=== ESTRATTO DEL TESTO ===
Questo non è un giudizio di merito, anzi. Trump è il massimo rappresentante dell’estrema destra al potere nel mondo occidentale (era così anche 8 anni fa), vero, ma innanzitutto gli va riconosciuto di aver meritato di vincere. E se non per merito suo, quanto meno per demerito degli avversari. Perché la campagna elettorale americana è una cosa seria, serissima, per la quale si muove uno spaventoso mare di denaro. Difficile inserirsi già in corsa, a un mesetto dalle elezioni, e pensare di vincere. Certo dirlo ora è facile e vale poco, ma forse Kamala Harris non ha mai avuto una concreta chance di vittoria.
Drill baby drill
Non è un giudizio di merito, dicevamo, ma un’analisi molto semplice delle politiche trumpiane, quelle che furono e quelle che probabilemente saranno. Su tutte, a proposito di sopravvivenza, le politiche climatiche. Drill baby drill, trivella baby trivella, uno degli slogan usati da The Donald in questa campagna elettorale. Per Trump i combustibili fossi sono ancora attualissimi, altro che rinnovabili e batterie elettriche, con ogni probabilità ritirerà di nuovo gli USA dalla conferenza sul clima, la COP di cui abbiamo già parlato in passato e che l’11 novembre vedrà l’inizio della 29esima edizione. Insomma gli States torneranno a non curarsi delle emissioni di gas serra, e parliamo pur sempre di un paese che per larga parte della sua storia è stato il più grande inquinatore mondiale (oggi è secondo dietro la Cina).
Vengo in pace
Poi c’è il tema dei conflitti internazionali, sul quale Trump si propone come il grande pacificatore. Da un lato sembra accattivante l’idea di un mondo dove gli USA non siano più o meno arbitri di ogni guerra, dall’altro è bene chiedersi quale sarà il prezzo. Nel conflitto russo-ucraino, in primis, il neo-presidente ha più volte promesso di far sedere le parti al tavolo dei negoziati di pace. Per farlo però gli occupati dovranno fare delle concessioni agli invasori. Intanto la Russia ha lanciato un massiccio attacco con droni su Kiev, la capitale dell’Ucraina, poche ore dopo il successo di Trump. Un sadico modo per festeggiare, suppongo.

=== RICHIESTA 1 ===
Estrai dall'articolo su Trump tutto ciò che va da "Questo non è" giù fino a "chance di vittoria.".
=== RICHIESTA 2 ===
Quali paesi vengono nominati esplicitamente nell'articolo su Trump? Elencali tutti.
L'elenco qui sotto non serve.

=== MATERIALE FORNITO ===
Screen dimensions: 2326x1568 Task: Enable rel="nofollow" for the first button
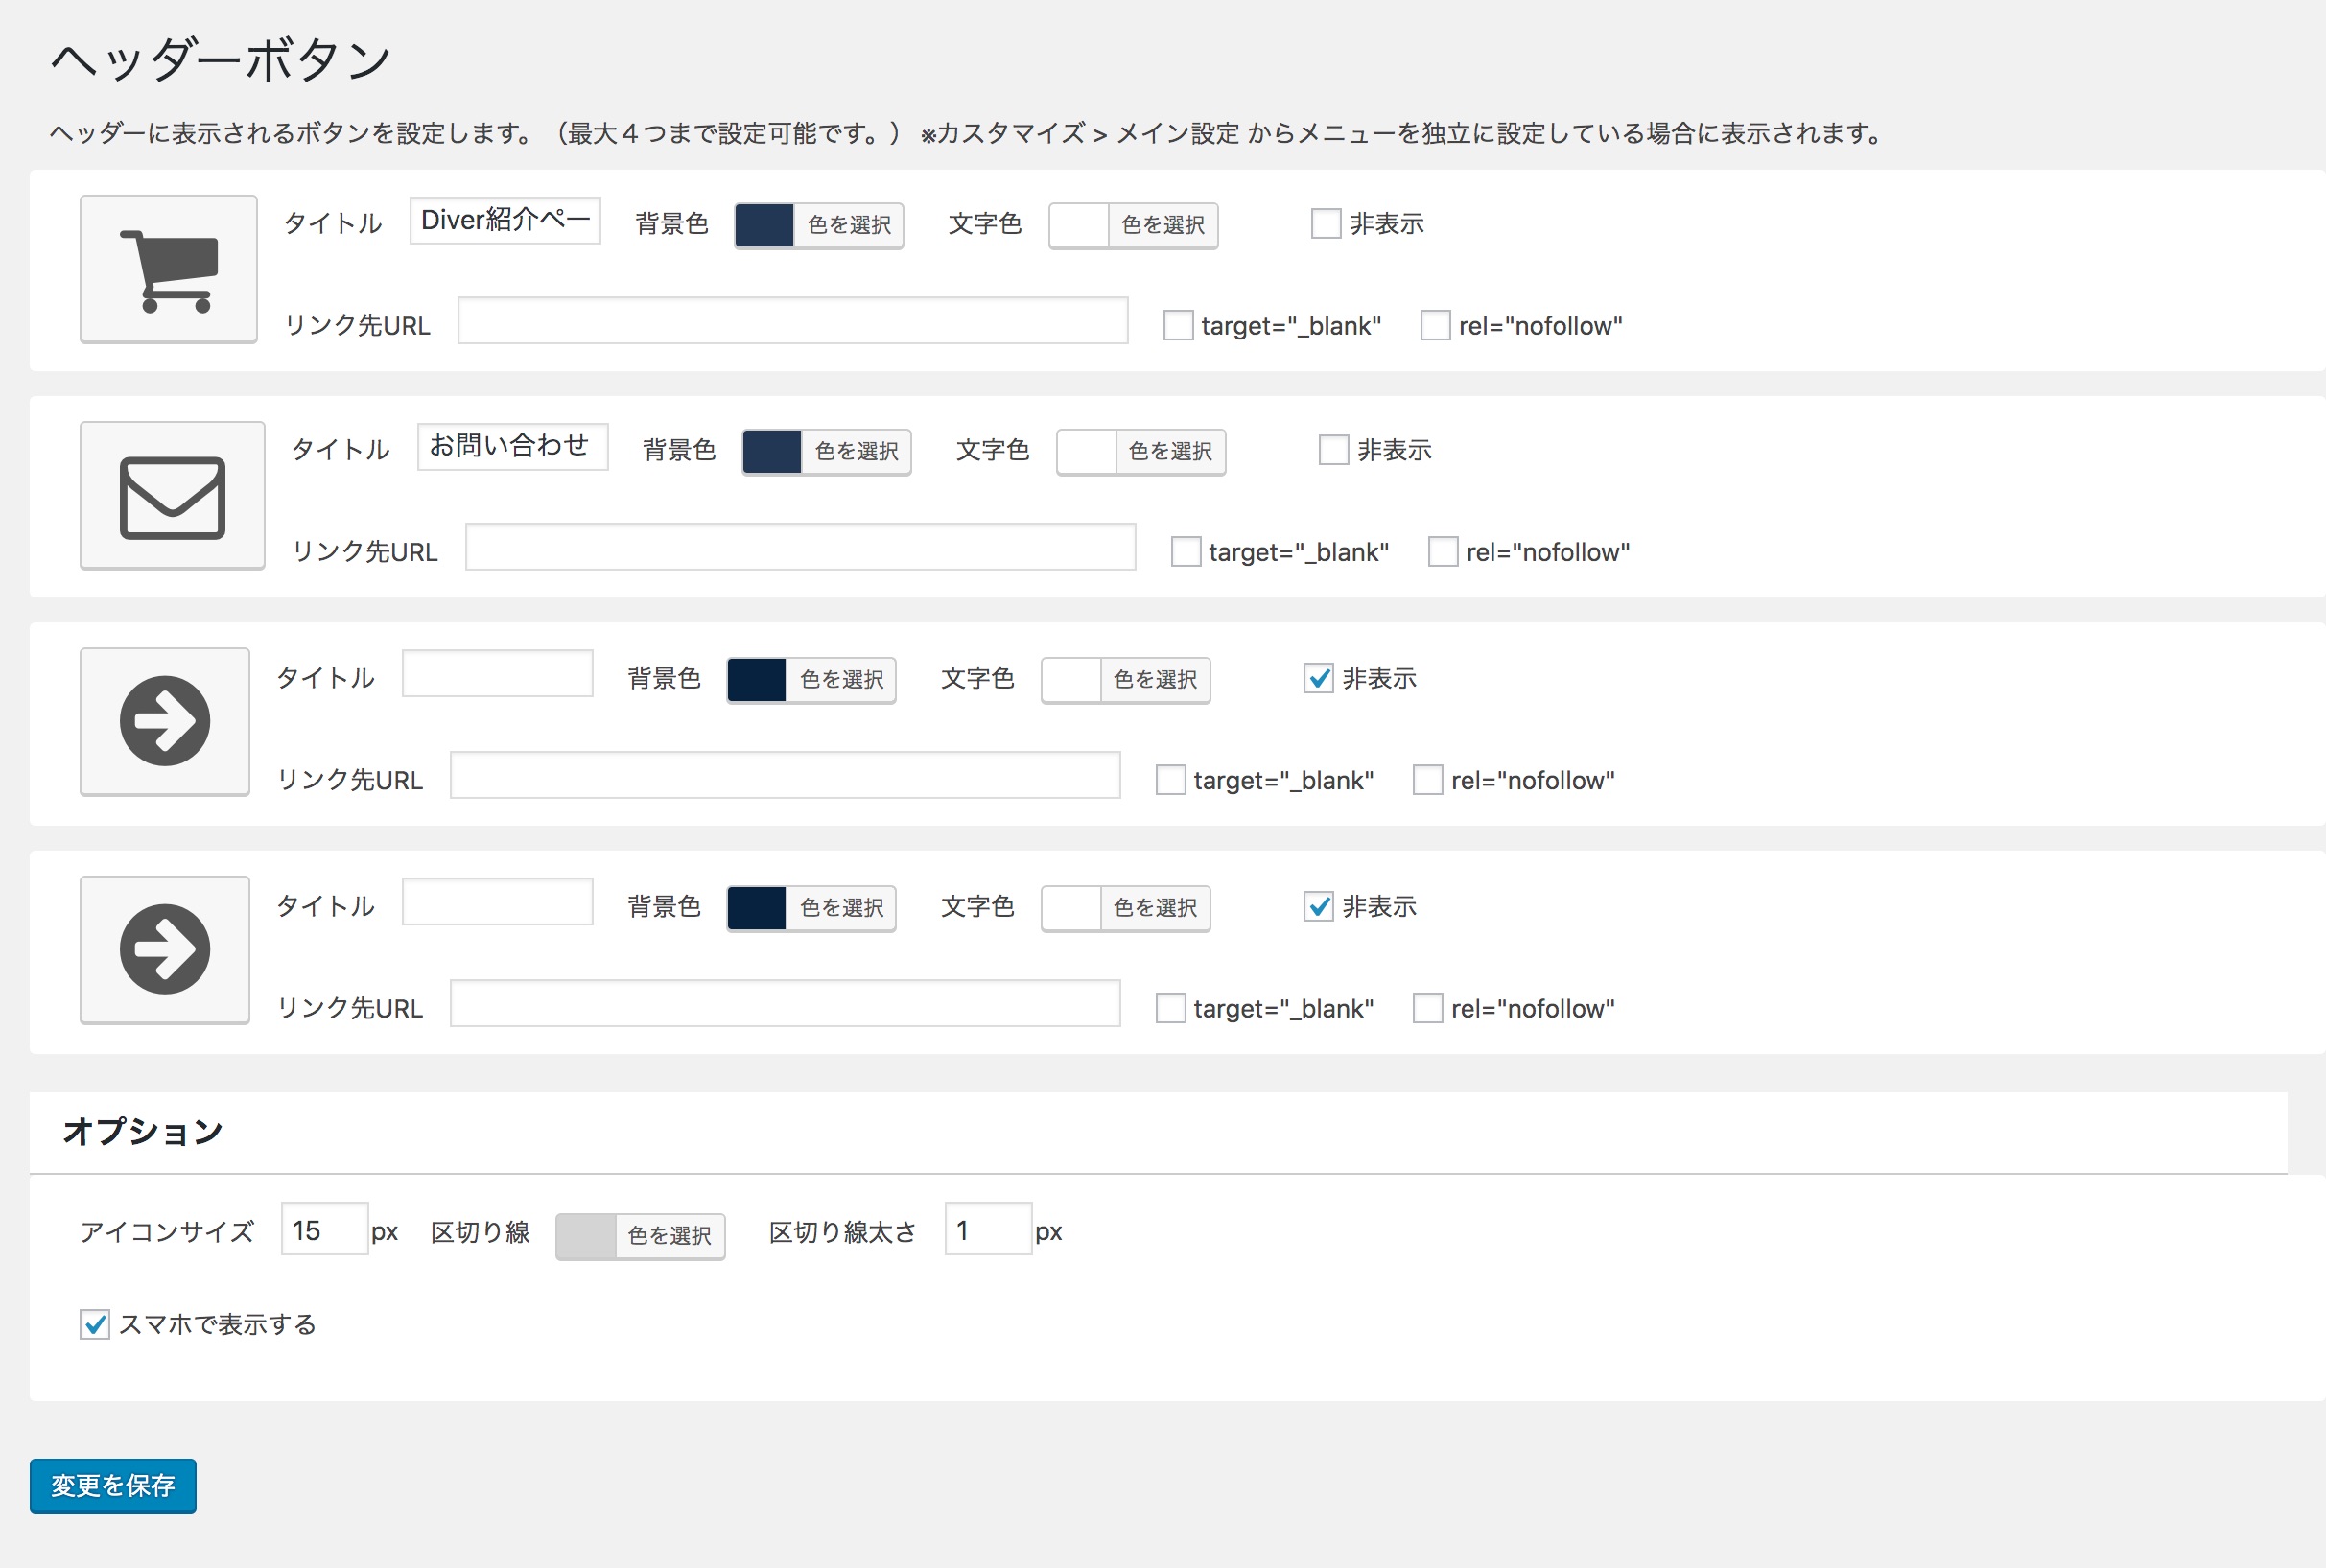1435,325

=== RISPOSTA SCRITTA 1 ===
Questo non è un giudizio di merito, anzi. Trump è il massimo rappresentante dell’estrema destra al potere nel mondo occidentale (era così anche 8 anni fa), vero, ma innanzitutto gli va riconosciuto di aver meritato di vincere. E se non per merito suo, quanto meno per demerito degli avversari. Perché la campagna elettorale americana è una cosa seria, serissima, per la quale si muove uno spaventoso mare di denaro. Difficile inserirsi già in corsa, a un mesetto dalle elezioni, e pensare di vincere. Certo dirlo ora è facile e vale poco, ma forse Kamala Harris non ha mai avuto una concreta chance di vittoria.

=== RISPOSTA SCRITTA 2 ===
- USA
- Cina
- Russia
- Ucraina